INPUT DATA:
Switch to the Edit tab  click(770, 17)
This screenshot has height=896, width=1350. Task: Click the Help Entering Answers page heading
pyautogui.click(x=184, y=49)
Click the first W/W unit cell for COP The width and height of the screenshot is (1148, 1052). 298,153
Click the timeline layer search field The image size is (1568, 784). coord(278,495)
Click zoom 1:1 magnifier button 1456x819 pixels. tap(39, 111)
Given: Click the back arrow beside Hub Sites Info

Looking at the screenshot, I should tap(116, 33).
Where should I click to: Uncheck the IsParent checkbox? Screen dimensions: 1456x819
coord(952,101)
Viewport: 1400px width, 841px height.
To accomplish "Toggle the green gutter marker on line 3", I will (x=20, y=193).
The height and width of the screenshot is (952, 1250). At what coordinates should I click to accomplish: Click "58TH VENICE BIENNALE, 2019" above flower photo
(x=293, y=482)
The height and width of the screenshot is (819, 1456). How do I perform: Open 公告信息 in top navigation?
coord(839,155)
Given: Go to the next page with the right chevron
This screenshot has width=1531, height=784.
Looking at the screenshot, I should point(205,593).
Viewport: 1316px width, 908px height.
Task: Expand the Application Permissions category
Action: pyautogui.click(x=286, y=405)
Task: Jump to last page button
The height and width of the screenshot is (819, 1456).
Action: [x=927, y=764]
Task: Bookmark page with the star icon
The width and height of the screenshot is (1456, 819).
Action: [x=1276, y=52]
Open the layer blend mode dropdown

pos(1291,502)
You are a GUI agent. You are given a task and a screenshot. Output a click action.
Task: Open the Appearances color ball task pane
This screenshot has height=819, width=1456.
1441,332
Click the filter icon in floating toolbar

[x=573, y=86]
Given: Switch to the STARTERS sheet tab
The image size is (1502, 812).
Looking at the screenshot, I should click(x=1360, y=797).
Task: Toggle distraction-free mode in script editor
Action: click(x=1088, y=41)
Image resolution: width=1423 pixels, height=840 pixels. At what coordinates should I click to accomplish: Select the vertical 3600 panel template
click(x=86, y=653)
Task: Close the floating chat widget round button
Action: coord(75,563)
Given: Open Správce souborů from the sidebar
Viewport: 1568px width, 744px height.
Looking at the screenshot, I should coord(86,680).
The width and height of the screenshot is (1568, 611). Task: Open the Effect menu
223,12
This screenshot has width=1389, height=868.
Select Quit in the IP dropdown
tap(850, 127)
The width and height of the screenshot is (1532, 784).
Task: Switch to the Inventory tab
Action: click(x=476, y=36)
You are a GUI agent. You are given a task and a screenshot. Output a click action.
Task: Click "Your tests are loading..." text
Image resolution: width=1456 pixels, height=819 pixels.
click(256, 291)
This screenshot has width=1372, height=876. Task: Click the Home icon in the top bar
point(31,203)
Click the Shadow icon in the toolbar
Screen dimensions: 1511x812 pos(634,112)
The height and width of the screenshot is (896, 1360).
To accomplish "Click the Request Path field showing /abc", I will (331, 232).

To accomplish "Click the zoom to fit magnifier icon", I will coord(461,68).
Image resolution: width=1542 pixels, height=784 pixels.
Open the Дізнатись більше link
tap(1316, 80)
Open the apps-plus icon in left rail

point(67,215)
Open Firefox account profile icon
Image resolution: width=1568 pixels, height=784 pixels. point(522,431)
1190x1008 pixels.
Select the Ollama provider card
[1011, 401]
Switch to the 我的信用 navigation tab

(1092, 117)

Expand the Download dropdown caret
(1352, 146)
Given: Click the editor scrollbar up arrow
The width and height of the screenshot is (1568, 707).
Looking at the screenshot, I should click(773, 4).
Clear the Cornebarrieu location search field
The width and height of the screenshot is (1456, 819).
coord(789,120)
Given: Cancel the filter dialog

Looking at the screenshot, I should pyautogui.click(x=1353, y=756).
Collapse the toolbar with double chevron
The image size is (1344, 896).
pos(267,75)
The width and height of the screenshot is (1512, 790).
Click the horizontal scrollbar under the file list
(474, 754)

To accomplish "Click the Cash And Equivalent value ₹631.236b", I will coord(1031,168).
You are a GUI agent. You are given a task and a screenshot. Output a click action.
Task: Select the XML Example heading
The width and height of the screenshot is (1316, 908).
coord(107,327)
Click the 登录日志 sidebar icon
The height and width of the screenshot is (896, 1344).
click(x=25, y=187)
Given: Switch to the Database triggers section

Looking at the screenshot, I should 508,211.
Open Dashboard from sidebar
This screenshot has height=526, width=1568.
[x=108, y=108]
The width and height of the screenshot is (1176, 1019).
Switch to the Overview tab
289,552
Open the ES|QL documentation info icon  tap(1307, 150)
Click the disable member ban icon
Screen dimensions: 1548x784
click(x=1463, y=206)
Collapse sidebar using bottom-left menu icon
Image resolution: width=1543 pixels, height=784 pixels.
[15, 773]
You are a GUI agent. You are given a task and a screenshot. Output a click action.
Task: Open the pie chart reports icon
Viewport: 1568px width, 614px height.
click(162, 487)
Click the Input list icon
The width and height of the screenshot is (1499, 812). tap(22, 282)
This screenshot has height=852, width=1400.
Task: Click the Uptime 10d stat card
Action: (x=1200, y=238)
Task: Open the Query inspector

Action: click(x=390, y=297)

WHAT IS BEING ASKED:
Recopy the entries above exactly, with every line included.

RESULT FOR THIS TASK:
Switch to the Edit tab  click(770, 17)
This screenshot has height=896, width=1350. Task: Click the Help Entering Answers page heading
pyautogui.click(x=184, y=49)
Click the first W/W unit cell for COP The width and height of the screenshot is (1148, 1052). 298,153
Click the timeline layer search field The image size is (1568, 784). coord(278,495)
Click zoom 1:1 magnifier button 1456x819 pixels. tap(39, 111)
Given: Click the back arrow beside Hub Sites Info

Looking at the screenshot, I should tap(116, 33).
Where should I click to: Uncheck the IsParent checkbox? Screen dimensions: 1456x819
coord(952,101)
Viewport: 1400px width, 841px height.
To accomplish "Toggle the green gutter marker on line 3", I will (x=20, y=193).
The height and width of the screenshot is (952, 1250). At what coordinates should I click to accomplish: Click "58TH VENICE BIENNALE, 2019" above flower photo
(x=293, y=482)
The height and width of the screenshot is (819, 1456). How do I perform: Open 公告信息 in top navigation?
coord(839,155)
Given: Go to the next page with the right chevron
This screenshot has width=1531, height=784.
Looking at the screenshot, I should point(205,593).
Viewport: 1316px width, 908px height.
Task: Expand the Application Permissions category
Action: pyautogui.click(x=286, y=405)
Task: Jump to last page button
The height and width of the screenshot is (819, 1456).
Action: [x=927, y=764]
Task: Bookmark page with the star icon
The width and height of the screenshot is (1456, 819).
Action: [x=1276, y=52]
Open the layer blend mode dropdown

pos(1291,502)
You are a GUI agent. You are given a task and a screenshot. Output a click action.
Task: Open the Appearances color ball task pane
This screenshot has height=819, width=1456.
1441,332
Click the filter icon in floating toolbar

[x=573, y=86]
Given: Switch to the STARTERS sheet tab
The image size is (1502, 812).
Looking at the screenshot, I should click(x=1360, y=797).
Task: Toggle distraction-free mode in script editor
Action: click(x=1088, y=41)
Image resolution: width=1423 pixels, height=840 pixels. At what coordinates should I click to accomplish: Select the vertical 3600 panel template
click(x=86, y=653)
Task: Close the floating chat widget round button
Action: coord(75,563)
Given: Open Správce souborů from the sidebar
Viewport: 1568px width, 744px height.
Looking at the screenshot, I should coord(86,680).
The width and height of the screenshot is (1568, 611). Task: Open the Effect menu
223,12
This screenshot has width=1389, height=868.
Select Quit in the IP dropdown
tap(850, 127)
The width and height of the screenshot is (1532, 784).
Task: Switch to the Inventory tab
Action: click(x=476, y=36)
You are a GUI agent. You are given a task and a screenshot. Output a click action.
Task: Click "Your tests are loading..." text
Image resolution: width=1456 pixels, height=819 pixels.
click(256, 291)
This screenshot has width=1372, height=876. Task: Click the Home icon in the top bar
point(31,203)
Click the Shadow icon in the toolbar
Screen dimensions: 1511x812 pos(634,112)
The height and width of the screenshot is (896, 1360).
To accomplish "Click the Request Path field showing /abc", I will (331, 232).

To accomplish "Click the zoom to fit magnifier icon", I will coord(461,68).
Image resolution: width=1542 pixels, height=784 pixels.
Open the Дізнатись більше link
tap(1316, 80)
Open the apps-plus icon in left rail

point(67,215)
Open Firefox account profile icon
Image resolution: width=1568 pixels, height=784 pixels. point(522,431)
1190x1008 pixels.
Select the Ollama provider card
[1011, 401]
Switch to the 我的信用 navigation tab

(1092, 117)

Expand the Download dropdown caret
(1352, 146)
Given: Click the editor scrollbar up arrow
The width and height of the screenshot is (1568, 707).
Looking at the screenshot, I should click(773, 4).
Clear the Cornebarrieu location search field
The width and height of the screenshot is (1456, 819).
coord(789,120)
Given: Cancel the filter dialog

Looking at the screenshot, I should pyautogui.click(x=1353, y=756).
Collapse the toolbar with double chevron
The image size is (1344, 896).
pos(267,75)
The width and height of the screenshot is (1512, 790).
Click the horizontal scrollbar under the file list
(474, 754)

To accomplish "Click the Cash And Equivalent value ₹631.236b", I will coord(1031,168).
You are a GUI agent. You are given a task and a screenshot. Output a click action.
Task: Select the XML Example heading
The width and height of the screenshot is (1316, 908).
coord(107,327)
Click the 登录日志 sidebar icon
The height and width of the screenshot is (896, 1344).
click(x=25, y=187)
Given: Switch to the Database triggers section

Looking at the screenshot, I should 508,211.
Open Dashboard from sidebar
This screenshot has height=526, width=1568.
[x=108, y=108]
The width and height of the screenshot is (1176, 1019).
Switch to the Overview tab
289,552
Open the ES|QL documentation info icon  tap(1307, 150)
Click the disable member ban icon
Screen dimensions: 1548x784
click(x=1463, y=206)
Collapse sidebar using bottom-left menu icon
Image resolution: width=1543 pixels, height=784 pixels.
[15, 773]
You are a GUI agent. You are given a task and a screenshot. Output a click action.
Task: Open the pie chart reports icon
Viewport: 1568px width, 614px height.
click(162, 487)
Click the Input list icon
The width and height of the screenshot is (1499, 812). tap(22, 282)
This screenshot has height=852, width=1400.
Task: Click the Uptime 10d stat card
Action: (x=1200, y=238)
Task: Open the Query inspector

Action: click(x=390, y=297)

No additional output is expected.